Models with higher \(S\) are more sensitive to visual ablation, confirming that \(S\) captures decision-relevant visual dependence.

Ablation Study: Scaling Effects on Synergy-driven Tasks (ΔAcc vs ΔS, ΔU₂)¶

Family	Scale (B)	S→M ΔAcc	S→M ΔS	S→M ΔU₂	M→VL ΔAcc	M→VL ΔS
LLaVA-OneVision	0.5→7→72	11.9	11.9	-6.5	3.1	14.8
InternVL2.5	2→8→78	7.3	36.8	-55.6	3.6	10.6
InternVL3	2→8→78	2.7	2.5	-6.2	6.4	4.6

The proportion of unique language \(U_2\) does not systematically increase with scale (it often decreases); accuracy gains align more with the growth of \(S\), refuting the common expectation that larger models rely more on language priors.

Key Findings¶

Finding 1-2 (Task Level): Benchmarks fall into two mechanisms: Synergy-driven (MMBench/POPE, high \(S\)) and Knowledge-driven (Reefknot/PMC-VQA, low \(S\), high \(U_2\)). Synergy-driven accuracy is primarily determined by \(S\), while \(U_2\) is more predictive in knowledge-driven tasks.
Finding 3-4 (Model Level): Model families exhibit stable, opposing strategies: Fusion-centric (InternVL2.5/3, Qwen2.5-VL; high \(S\), low \(U_2\)) vs. Language-centric (Gemma3, Cambrian; low \(S\), high \(U_2\)). Scaling primarily strengthens \(S\) rather than \(U_2\).
Finding 5 (Layer-wise): A consistent three-phase information flow exists: info emerges in middle-late layers, language-based representation peaks in the penultimate layer (\(U_2\)), and decisive synergistic fusion occurs in the final layer (\(S\)). \(R\) and \(U_1\) remain minimal throughout.
Finding 6 (Training): In LLaVA-1.5 training, \(S\) is negligible during alignment pre-training and primarily emerges during visual instruction tuning.

Highlights & Insights¶

Quantifying "Fusion" as a Non-negative Scalar: Previously a qualitative concept, "multimodal fusion" is given a theoretically grounded measure via synergy \(S\), which explains accuracy better than total information \(I(X_1,X_2;Y)\). Superior models better convert overlapping cues into effective cross-modal synergy.
Mutual Reinforcement of Three Evidence Chains: Correlation (ρ≈0.75), behavioral intervention (\(D_{\mathrm{vision}}\) vs \(S\)), and stable family strategies collectively support that \(S\) captures true visual dependence.
Pinpointing the "Birth" of Fusion: The vague notion of "instruction tuning importance" is refined to "\(S\) is almost entirely unlocked during visual instruction tuning," providing a diagnostic signal for future training design.
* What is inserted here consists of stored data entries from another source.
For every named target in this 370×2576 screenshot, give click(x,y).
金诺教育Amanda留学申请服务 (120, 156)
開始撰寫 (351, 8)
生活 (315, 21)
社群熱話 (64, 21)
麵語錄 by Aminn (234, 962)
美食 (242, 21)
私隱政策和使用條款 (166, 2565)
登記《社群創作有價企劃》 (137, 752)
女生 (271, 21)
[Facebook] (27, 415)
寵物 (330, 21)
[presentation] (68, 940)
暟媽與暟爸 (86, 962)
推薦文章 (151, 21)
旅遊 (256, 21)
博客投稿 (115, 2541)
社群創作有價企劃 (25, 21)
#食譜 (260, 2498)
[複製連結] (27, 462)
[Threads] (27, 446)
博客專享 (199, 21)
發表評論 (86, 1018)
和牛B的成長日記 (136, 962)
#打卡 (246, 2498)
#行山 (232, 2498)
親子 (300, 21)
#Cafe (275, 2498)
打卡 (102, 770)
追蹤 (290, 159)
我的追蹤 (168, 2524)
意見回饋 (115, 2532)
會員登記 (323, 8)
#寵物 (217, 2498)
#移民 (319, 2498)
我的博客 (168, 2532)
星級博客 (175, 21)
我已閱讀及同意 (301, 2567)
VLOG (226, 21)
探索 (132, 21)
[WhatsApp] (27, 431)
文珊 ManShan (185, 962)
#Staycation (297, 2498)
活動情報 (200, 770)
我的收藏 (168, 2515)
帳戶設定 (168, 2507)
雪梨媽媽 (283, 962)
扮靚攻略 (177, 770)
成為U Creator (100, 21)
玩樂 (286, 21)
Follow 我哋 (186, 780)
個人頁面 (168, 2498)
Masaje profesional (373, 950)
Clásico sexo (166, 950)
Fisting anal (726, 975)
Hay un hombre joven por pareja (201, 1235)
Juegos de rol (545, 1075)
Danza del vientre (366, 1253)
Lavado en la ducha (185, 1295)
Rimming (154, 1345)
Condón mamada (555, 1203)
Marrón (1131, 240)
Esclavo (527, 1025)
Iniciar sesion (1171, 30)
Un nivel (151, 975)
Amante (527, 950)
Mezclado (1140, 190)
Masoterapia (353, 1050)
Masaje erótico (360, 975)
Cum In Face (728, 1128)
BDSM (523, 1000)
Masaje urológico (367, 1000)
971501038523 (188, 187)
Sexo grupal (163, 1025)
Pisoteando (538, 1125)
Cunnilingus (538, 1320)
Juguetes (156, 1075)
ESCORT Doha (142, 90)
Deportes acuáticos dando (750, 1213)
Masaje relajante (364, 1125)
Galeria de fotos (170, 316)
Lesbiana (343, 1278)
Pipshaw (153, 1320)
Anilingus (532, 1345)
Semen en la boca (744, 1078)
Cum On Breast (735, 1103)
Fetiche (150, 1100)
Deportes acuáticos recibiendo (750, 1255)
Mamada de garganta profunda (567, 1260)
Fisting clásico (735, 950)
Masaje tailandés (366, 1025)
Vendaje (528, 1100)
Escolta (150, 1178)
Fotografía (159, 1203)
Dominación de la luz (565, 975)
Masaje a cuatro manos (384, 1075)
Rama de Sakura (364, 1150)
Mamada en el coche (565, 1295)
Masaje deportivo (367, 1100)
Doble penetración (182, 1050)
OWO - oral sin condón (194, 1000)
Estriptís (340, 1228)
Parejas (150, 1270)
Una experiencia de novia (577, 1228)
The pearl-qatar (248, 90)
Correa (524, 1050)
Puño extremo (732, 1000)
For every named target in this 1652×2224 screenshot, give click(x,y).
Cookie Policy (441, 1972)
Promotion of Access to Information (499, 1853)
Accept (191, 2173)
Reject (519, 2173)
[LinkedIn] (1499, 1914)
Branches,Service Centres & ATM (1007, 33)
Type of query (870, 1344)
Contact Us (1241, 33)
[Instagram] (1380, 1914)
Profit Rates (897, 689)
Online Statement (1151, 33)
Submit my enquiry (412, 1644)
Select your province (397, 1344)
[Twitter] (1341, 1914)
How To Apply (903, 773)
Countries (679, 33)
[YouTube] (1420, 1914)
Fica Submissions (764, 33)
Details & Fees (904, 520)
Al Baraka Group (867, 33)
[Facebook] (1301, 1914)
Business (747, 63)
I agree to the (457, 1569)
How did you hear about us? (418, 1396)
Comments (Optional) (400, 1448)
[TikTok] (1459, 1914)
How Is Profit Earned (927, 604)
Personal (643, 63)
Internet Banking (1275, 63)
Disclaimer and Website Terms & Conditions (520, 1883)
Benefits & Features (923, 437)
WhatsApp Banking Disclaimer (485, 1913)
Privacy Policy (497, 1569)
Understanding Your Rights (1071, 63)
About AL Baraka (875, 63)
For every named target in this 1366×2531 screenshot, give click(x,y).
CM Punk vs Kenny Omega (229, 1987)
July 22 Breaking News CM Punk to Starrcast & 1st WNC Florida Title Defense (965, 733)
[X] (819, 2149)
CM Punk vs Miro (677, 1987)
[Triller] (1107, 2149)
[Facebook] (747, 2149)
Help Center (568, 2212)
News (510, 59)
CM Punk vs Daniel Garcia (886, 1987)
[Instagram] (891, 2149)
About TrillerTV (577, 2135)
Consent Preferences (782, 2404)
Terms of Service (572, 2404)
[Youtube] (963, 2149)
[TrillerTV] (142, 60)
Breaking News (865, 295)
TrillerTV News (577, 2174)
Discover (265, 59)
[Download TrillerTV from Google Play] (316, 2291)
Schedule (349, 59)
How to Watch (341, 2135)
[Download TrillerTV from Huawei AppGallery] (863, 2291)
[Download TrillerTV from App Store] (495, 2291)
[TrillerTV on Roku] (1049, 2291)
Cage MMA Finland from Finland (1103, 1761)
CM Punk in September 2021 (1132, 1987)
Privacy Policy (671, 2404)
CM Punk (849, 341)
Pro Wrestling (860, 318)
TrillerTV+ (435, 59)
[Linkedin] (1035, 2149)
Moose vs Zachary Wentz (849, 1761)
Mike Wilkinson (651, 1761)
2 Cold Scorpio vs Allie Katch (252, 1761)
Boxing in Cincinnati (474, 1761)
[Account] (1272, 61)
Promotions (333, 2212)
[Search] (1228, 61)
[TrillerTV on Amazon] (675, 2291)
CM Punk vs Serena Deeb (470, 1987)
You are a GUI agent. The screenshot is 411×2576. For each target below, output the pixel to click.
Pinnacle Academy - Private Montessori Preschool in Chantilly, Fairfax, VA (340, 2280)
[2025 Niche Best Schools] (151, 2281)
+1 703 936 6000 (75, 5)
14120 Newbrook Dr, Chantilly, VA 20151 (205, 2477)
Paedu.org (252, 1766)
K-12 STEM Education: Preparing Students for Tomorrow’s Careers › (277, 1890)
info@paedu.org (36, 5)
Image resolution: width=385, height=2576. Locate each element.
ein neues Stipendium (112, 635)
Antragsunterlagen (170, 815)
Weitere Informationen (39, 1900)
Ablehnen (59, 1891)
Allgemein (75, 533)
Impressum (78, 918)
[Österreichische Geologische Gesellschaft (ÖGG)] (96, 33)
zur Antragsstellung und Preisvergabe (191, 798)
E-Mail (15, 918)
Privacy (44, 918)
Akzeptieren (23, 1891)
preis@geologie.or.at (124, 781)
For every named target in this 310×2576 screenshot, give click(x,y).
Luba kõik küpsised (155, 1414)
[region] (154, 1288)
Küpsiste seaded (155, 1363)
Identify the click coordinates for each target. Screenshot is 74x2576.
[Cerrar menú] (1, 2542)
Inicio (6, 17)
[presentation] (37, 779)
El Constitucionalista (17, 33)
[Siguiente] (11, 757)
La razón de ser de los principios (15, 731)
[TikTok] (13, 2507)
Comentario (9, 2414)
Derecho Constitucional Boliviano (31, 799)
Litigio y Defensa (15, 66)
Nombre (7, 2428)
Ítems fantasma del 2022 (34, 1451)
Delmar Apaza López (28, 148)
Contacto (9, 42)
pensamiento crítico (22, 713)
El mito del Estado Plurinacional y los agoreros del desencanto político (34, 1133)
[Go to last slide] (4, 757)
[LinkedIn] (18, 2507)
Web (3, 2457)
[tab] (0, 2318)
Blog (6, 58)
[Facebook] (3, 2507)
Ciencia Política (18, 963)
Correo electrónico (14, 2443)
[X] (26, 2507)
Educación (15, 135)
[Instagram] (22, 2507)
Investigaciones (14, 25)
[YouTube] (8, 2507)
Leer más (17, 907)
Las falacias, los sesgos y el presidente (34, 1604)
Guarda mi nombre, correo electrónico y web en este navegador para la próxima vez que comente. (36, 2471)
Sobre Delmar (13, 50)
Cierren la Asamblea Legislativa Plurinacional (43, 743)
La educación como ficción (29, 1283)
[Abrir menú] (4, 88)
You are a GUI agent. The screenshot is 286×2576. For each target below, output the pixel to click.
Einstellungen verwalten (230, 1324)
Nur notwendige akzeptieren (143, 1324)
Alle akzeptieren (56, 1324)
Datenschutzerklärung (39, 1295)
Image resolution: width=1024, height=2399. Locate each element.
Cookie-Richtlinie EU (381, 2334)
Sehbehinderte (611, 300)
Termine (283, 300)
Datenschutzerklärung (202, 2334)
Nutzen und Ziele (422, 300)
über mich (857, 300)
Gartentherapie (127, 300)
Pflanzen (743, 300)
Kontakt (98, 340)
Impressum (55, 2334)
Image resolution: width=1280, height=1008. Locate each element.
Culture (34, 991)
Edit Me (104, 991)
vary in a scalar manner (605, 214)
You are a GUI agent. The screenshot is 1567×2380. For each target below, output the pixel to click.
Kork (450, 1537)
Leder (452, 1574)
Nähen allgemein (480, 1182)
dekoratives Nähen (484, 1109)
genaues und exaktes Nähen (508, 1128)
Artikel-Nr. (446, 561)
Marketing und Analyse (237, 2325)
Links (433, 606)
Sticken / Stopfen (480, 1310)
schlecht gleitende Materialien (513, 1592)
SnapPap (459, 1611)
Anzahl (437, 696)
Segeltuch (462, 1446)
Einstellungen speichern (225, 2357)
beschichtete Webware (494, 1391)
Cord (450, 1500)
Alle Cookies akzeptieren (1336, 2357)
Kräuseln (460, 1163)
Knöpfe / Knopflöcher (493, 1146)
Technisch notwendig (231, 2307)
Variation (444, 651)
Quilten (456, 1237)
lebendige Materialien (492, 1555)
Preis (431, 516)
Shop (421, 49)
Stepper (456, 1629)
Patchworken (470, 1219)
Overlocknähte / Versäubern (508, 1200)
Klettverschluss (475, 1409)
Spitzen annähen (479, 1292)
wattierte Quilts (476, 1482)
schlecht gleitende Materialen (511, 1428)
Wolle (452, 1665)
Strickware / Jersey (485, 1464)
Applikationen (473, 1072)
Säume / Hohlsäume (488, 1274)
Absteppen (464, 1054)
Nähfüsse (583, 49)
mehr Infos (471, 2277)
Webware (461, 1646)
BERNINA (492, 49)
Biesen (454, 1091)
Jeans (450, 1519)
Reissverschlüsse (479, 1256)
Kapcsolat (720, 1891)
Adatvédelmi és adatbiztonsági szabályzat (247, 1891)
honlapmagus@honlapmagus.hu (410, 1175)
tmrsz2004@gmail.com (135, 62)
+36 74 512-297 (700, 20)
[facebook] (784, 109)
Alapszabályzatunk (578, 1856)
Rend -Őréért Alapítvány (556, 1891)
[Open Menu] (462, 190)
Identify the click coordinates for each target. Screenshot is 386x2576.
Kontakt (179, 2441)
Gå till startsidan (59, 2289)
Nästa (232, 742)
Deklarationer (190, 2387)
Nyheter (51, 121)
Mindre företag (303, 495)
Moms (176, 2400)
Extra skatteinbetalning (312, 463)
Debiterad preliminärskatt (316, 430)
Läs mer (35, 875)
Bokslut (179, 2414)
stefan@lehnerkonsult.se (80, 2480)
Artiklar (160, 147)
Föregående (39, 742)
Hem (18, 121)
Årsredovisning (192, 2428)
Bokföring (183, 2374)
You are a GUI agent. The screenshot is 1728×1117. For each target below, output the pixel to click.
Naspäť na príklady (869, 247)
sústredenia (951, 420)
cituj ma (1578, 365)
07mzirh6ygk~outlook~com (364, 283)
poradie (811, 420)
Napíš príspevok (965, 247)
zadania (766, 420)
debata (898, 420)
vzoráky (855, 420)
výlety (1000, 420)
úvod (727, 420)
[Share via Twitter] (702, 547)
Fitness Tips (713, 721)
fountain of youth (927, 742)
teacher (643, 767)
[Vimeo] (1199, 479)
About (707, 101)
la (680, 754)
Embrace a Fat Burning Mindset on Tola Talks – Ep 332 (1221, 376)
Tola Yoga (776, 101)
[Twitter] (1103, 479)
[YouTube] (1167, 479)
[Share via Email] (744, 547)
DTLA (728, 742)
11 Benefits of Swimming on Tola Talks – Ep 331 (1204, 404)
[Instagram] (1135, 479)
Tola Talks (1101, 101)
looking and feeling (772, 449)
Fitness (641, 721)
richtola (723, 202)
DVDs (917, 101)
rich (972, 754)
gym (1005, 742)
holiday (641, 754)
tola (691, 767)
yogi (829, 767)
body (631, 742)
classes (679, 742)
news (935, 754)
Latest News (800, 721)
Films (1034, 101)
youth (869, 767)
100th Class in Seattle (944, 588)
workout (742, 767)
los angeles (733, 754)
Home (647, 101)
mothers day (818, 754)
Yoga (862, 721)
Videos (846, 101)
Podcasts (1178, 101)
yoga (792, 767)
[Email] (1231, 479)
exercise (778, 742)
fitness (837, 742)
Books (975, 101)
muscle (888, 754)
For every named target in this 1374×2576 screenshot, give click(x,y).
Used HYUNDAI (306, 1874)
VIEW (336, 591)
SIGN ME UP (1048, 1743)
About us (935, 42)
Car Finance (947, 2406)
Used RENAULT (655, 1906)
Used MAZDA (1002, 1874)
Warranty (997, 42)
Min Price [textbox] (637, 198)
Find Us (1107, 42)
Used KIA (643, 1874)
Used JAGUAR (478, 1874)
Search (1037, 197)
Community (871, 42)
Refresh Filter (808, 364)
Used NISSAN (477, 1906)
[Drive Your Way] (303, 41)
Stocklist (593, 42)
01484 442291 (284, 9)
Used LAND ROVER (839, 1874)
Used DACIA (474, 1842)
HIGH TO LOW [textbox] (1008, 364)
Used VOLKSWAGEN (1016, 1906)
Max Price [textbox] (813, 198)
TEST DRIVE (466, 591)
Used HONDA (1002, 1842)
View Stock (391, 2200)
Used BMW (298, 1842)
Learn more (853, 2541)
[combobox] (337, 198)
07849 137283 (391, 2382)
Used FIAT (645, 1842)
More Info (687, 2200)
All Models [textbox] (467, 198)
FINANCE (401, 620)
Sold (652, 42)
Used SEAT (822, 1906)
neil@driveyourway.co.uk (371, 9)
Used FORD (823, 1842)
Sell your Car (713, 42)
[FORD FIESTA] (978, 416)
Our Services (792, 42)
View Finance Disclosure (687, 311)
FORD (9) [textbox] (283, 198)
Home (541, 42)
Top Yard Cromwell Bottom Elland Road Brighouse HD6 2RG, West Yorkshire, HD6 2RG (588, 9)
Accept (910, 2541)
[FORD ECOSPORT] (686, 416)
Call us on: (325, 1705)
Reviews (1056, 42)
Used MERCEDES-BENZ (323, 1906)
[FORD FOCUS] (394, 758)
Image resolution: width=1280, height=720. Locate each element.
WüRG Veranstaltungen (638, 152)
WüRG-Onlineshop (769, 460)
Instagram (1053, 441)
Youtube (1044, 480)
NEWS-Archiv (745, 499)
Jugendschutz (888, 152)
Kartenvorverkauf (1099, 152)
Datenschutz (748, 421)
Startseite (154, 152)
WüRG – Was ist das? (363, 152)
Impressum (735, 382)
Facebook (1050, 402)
Limitations & Future Work¶

Discrete Target Space Constraint: PID estimation requires a finite \(Y\), limiting the framework to multiple-choice VQA rather than open-ended generation.
Approximation of Unimodal Probes: Using calibrated noise to mask a modality is a stable proxy, but \(U_1, U_2, S\) are measured under these probes rather than natural unimodal inputs.
Correlation vs. Causality: PID atoms are derived from predictions; their relationship with accuracy/interventions is correlational, not a complete causal mechanism.
Future Work: Develop PID estimators for generative settings; use \((U_1, U_2, S)\) as diagnostic signals or auxiliary objectives for scaling and instruction tuning.

VLM Interpretability: Methods like attribution heatmaps, attention analysis, and logit lens are often single-modality "microscopic" views. This work unifies these into an information-theoretic framework.
Information Theory × Multimodal Learning: While MI and Information Bottleneck (IB) are used for representation learning, they cannot decompose multi-input interactions. This work is the first to apply PID to modern LVLM analysis of composition, flow, and evolution.
Insights: The "process-level descriptor" approach can be transferred to any multi-input system where source features and finite targets can be defined.

Rating¶

Novelty: ⭐⭐⭐⭐⭐ First systematic, large-scale application of PID for internal LVLM analysis. The "Information Spectrum" perspective is theoretically grounded and provides actionable insights.
Experimental Thoroughness: ⭐⭐⭐⭐⭐ 26 models × 4 datasets across breadth/depth/time dimensions with multiple cross-validations.
Writing Quality: ⭐⭐⭐⭐ Logic is progressive across task, family, layer, and training questions; however, PID estimation details might be steep for non-information theory readers.
Value: ⭐⭐⭐⭐⭐ Provides a diagnostic tool beyond accuracy, directly aiding the understanding and design of the next generation of LVLMs.